Selain melakukan intensifikasi, negara juga akan melakukan tindakan ekstensifikasi dengan mendorong pembukaan lahan baru, menghidupkan tanah mati, memberikan modal tanpa kompensasi bagi yang mampu dan ingin menghidupkan tanah mati.
Dana yang dipergunakan diambil dari baitul mal dari pos kepemilikan negara. Mekanisme yang dijalankan pemerintah semata-mata hanya untuk kemaslahatan rakyat sebagai tanggung jawab dan bentuk ketaatan kepada Allah Swt. Sang Pencipta dan Pengatur segala urusan. Bukan untuk segelintir pihak oligarki atau penguasa itu sendiri yang akan menimbulkan kemudaratan.
Perihal distribusi, maka negara Islam akan menerapkan prinsip cepat, sederhana dan tentu saja merata. Negara tidak akan membiarkan satu wilayah pun tidak bisa mengakses bahan pangan sehingga ketimpangan ekonomi tidak akan terjadi.
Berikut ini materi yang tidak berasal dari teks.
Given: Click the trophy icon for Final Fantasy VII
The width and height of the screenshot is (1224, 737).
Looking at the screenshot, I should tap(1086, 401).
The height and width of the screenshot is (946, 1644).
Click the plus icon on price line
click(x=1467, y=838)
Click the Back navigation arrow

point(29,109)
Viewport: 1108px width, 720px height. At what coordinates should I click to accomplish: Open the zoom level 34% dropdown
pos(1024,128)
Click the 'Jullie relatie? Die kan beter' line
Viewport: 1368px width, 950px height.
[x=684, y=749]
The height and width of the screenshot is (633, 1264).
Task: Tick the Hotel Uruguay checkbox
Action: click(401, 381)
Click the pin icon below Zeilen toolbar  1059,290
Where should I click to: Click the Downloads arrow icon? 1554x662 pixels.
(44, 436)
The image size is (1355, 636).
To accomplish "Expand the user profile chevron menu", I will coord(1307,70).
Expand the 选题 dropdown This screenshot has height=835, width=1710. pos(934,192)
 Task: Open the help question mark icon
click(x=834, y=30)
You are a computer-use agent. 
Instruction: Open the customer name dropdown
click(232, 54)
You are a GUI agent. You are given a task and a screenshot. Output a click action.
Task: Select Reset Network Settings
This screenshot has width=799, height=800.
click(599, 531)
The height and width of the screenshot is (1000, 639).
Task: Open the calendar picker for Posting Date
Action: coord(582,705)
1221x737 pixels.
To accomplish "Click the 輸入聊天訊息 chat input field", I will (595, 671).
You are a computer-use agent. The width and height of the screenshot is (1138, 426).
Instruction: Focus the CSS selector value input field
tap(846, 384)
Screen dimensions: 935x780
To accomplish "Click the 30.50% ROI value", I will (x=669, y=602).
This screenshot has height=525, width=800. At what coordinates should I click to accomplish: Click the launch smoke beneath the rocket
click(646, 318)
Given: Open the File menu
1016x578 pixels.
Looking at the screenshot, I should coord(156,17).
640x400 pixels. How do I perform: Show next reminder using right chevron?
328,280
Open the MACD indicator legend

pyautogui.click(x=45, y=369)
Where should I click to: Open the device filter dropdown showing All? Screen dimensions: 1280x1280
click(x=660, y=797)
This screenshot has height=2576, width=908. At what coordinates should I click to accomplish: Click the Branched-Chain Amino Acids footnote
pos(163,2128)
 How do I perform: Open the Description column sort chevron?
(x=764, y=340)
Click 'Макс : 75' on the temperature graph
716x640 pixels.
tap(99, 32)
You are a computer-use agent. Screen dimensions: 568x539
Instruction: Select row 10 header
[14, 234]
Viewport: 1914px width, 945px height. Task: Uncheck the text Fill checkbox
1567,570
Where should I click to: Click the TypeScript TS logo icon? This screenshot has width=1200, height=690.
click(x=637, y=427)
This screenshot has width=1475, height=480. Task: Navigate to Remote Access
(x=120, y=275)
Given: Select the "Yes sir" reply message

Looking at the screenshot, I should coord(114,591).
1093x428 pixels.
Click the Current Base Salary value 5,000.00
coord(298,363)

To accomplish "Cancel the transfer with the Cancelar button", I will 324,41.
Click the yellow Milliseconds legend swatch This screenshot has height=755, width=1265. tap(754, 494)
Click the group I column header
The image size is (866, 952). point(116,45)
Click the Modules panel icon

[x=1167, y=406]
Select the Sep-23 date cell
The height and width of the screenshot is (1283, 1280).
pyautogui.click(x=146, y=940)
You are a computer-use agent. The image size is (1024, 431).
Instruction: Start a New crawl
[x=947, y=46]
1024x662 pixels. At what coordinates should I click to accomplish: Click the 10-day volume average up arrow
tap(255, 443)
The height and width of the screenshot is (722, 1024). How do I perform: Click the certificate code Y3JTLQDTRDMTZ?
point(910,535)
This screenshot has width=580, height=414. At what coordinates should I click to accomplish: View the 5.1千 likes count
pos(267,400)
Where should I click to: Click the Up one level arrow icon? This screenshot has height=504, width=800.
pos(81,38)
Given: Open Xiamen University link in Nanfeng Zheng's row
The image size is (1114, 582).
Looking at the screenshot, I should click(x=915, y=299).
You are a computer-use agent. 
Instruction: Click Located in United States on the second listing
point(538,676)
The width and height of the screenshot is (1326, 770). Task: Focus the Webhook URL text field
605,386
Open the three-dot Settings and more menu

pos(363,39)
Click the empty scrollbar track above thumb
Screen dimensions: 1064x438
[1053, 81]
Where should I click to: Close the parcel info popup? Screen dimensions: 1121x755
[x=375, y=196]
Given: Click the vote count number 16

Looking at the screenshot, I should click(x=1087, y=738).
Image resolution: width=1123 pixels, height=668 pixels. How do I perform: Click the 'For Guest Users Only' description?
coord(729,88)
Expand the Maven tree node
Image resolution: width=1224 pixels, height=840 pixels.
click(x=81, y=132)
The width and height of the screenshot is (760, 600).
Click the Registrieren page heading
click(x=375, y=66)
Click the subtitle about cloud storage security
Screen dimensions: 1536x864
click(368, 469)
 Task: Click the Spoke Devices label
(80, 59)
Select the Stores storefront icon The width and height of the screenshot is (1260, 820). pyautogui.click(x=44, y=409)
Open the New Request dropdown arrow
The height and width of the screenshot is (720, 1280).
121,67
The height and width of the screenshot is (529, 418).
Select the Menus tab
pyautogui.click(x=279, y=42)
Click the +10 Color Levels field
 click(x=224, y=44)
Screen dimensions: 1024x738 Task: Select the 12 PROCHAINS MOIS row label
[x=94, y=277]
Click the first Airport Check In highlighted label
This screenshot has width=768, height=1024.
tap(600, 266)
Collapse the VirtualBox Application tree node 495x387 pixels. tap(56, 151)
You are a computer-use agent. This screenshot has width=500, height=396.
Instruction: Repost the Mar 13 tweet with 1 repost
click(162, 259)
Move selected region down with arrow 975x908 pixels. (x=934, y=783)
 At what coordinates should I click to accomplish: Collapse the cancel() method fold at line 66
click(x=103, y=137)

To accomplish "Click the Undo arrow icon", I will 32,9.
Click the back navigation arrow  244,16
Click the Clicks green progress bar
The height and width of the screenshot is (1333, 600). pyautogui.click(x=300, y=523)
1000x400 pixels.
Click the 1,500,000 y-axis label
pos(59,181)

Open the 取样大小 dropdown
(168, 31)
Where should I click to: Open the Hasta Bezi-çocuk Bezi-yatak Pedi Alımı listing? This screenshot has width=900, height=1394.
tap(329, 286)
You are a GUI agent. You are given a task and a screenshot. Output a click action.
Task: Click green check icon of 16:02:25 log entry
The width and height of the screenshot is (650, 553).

Kepemimpinan Islam adalah penguasa yang berkepribadian Islam, ketakwaan menjadi standar hidupnya, welas asih dan tidak antipati kepada rakyatnya. Dengan kepemimpinan seperti inilah yang akan menghilangkan ketimpangan dan ketidak adilan yang terjadi saat ini. Malah justru menghadirkan kesejahteraan dan keadilan.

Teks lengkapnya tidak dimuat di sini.